L'Explication Prémisse
Cet article dit simplement que si une personne (physique ou morale) n'a pas le droit d'accepter gratuitement un don ou une donation, toute libéralité faite en sa faveur est nulle. Cela vaut même si l'auteur essaie de cacher le don en le présentant comme une vente ou en passant par une autre personne ou entité. De plus, certains proches (le père et la mère, les enfants et descendants, ainsi que l'époux de la personne incapable) sont présumés agir pour la personne incapable — jusqu'à preuve du contraire — lorsqu'ils reçoivent à sa place.

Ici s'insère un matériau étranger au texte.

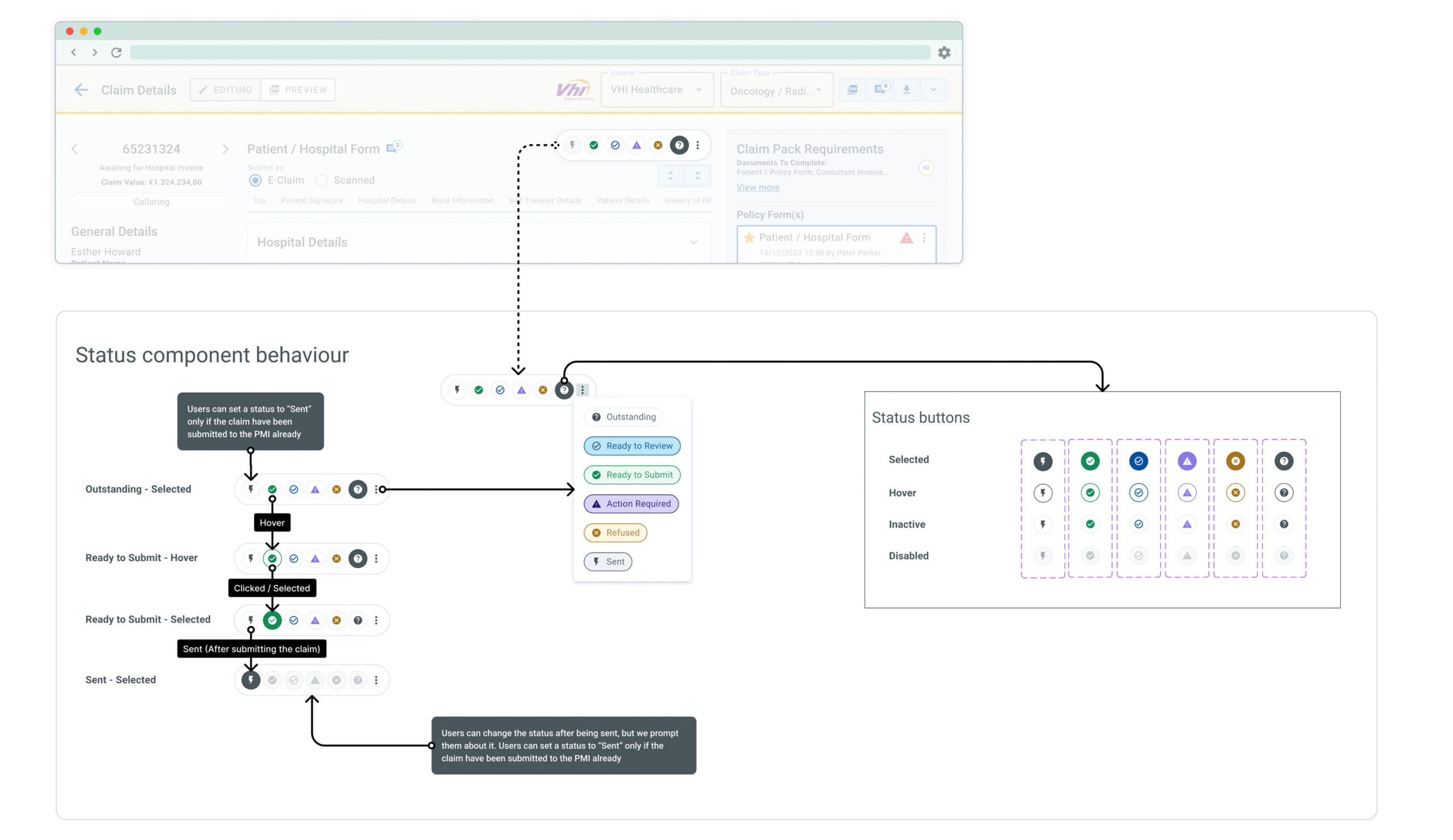
Task: Switch to PREVIEW mode toggle
Action: point(298,90)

Un grand‑père veut léguer sa maison à son petit‑fils, mais ce dernier est placé sous tutelle et, sans autorisation judiciaire, ne peut recevoir de dons. Pour contourner la règle, le grand‑père fait signer un « achat » au nom du père du petit‑fils (ou transfère le bien à la société familiale). L'article 911 prévoit que cette libéralité est nulle : le déguisement en contrat onéreux ou le recours au père (présumé personne interposée) ne sauve pas l'opération.
- Nullité de toute libéralité en faveur d'une personne (physique ou morale) qui est légalement incapable de recevoir à titre gratuit.

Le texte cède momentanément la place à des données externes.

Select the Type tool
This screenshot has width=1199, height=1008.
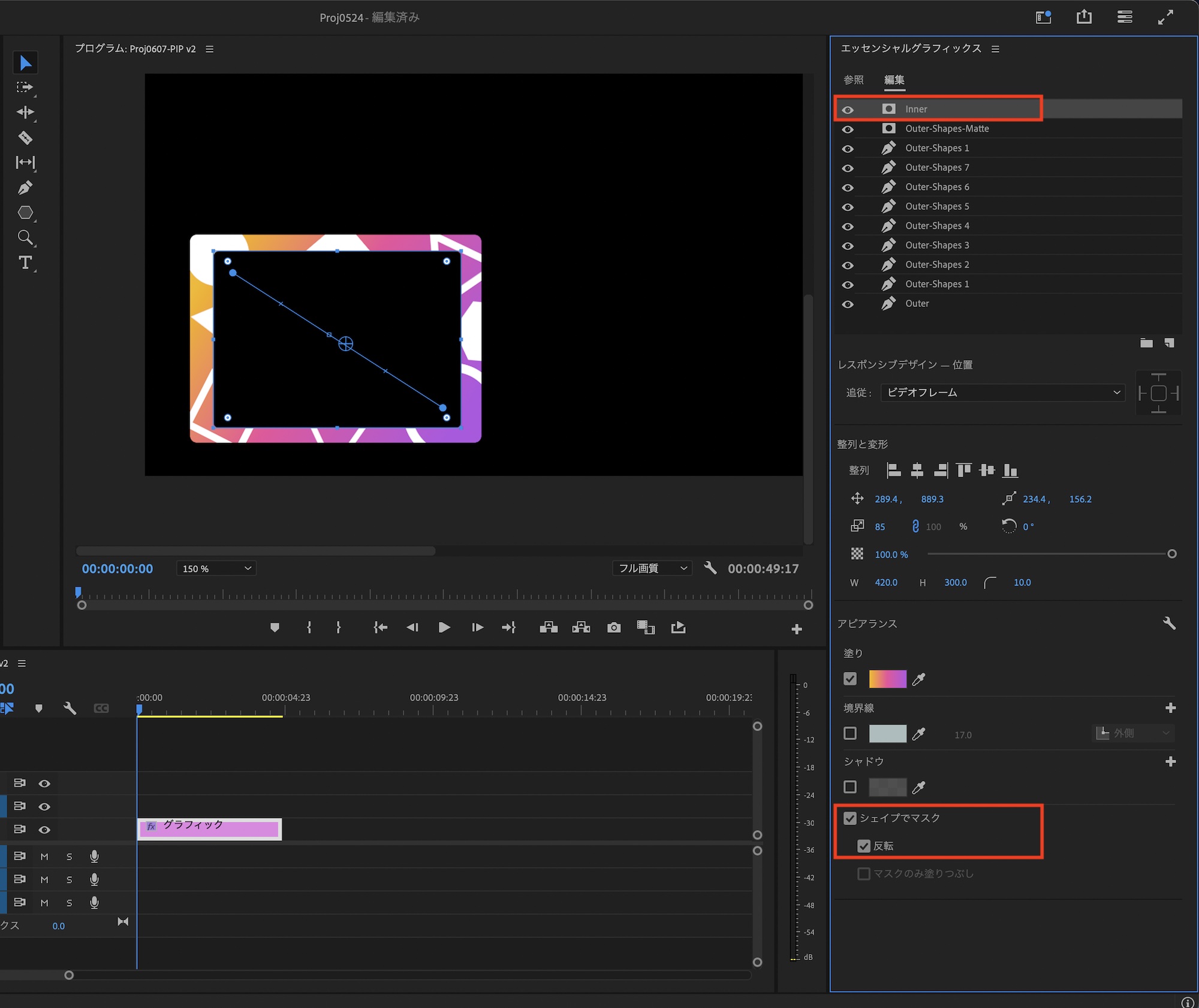pos(25,262)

- La nullité s'applique même si la libéralité est déguisée en contrat onéreux (vente, échange, etc.).
- La nullité s'applique aussi si la libéralité est faite par l'intermédiaire de personnes ou d'entités (personnes interposées).

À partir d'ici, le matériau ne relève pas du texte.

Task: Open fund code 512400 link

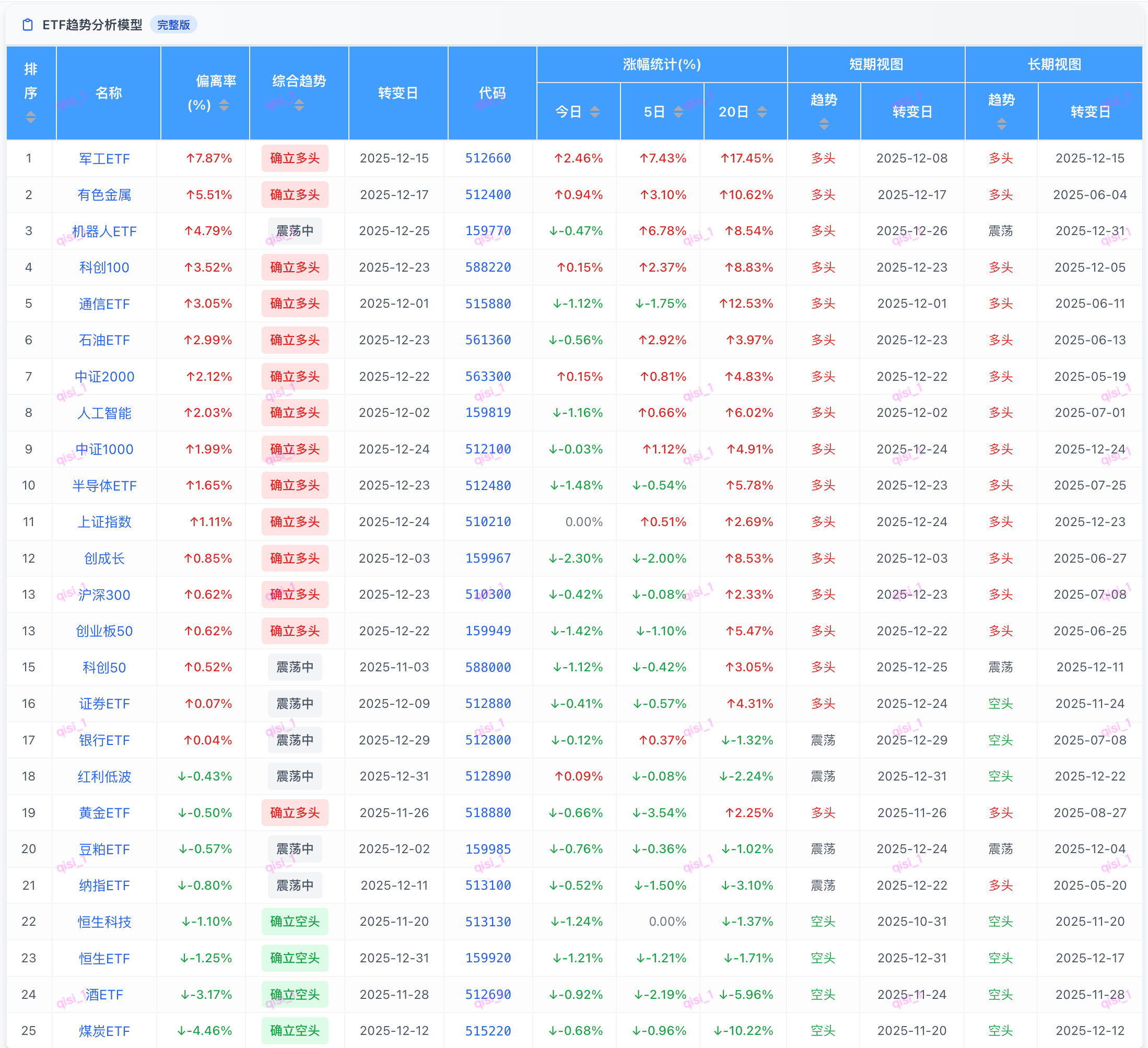Action: [x=488, y=195]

- Présomption d'interposition — jusqu'à preuve contraire — pour le père et la mère, les enfants et descendants, ainsi que l'époux de la personne incapable.
- La présomption est réfragable : il est possible de démontrer que la personne réputée interposée n'agissait pas pour l'incapable.
- But pratique : empêcher le contournement des règles d'incapacité et protéger les intérêts des tiers (par ex. créanciers, représentants légaux).